In a stroke of good luck, Sigzil walked by. She followed him with her eyes, absently lowering the bone from her lips.

“You often stare at that one, mistress,” Wyndle said, forming next to her as a pile of vines. He liked the changes in the tower, because they let him appear to anyone. These days he commonly made a funny-looking face to interact, one like his face on the other side. Full and round, with mustachios and gemstone eyes that looked like spectacles. He didn’t think it was funny-looking, of course. Pigs didn’t know they stank either.

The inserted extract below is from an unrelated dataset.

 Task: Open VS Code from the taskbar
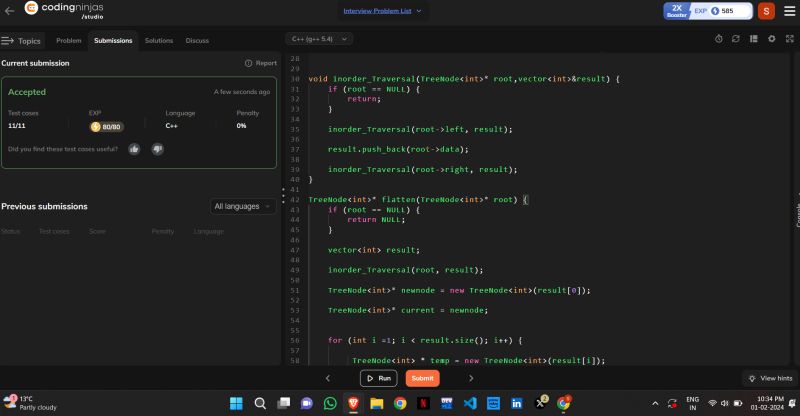[470, 403]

“I don’t stare at him,” Lift said, watching the Azish Windrunner give orders to subordinates. So confident, yet so studious. Not a brute, like so many of the Alethi. He had thoughts. He was smart. Not so tall as to be intimidating, but tall enough to be striking.

“Pardon,” Wyndle said, “but you’re staring right now.”

“Do you think,” Lift said, “he likes poetry?”

“Who doesn’t?” Wyndle said. “Ooh, I’ve written seventeen poems about the delightful nature of Iriali footstools!”

“Shut up,” Lift said. “Gav. Do you think he likes poetry?”

“I … don’t know what that is,” Gav said.

“Yeah,” Lift said, still watching Sigzil. Then she added, “I don’t either.”

“What?” Wyndle said.

“It’s just a term I’ve heard girls say. Somethin’ about words’n’shit, right?”

Wyndle sighed. “Mistress, please don’t use such crude terminology.”

“That sword ardent does it.”

“Zahel is not a role model.” Wyndle drew himself up tall. “You are a Knight Radiant. A beacon of hope for all people. You should not be using vulgarities—besides, you’re not even using that word correctly. It doesn’t make sense in such a linguistic context.”

“That’s how he uses it,” she muttered. He talked strange sometimes. Weird and interesting.

Nobody had seen him since the attack on the tower though. Probably off sleeping somewhere. He was smart, that one. Always seemed to know when someone was gonna make him do something, so he got out of there quick.

Still, Lift probably should be a better role model. “Gav,” she said to the prince, “forget you heard me say that word.”

“Poetry?” he asked.

“Yeah. Sure. That’s the one. Bad word, that.”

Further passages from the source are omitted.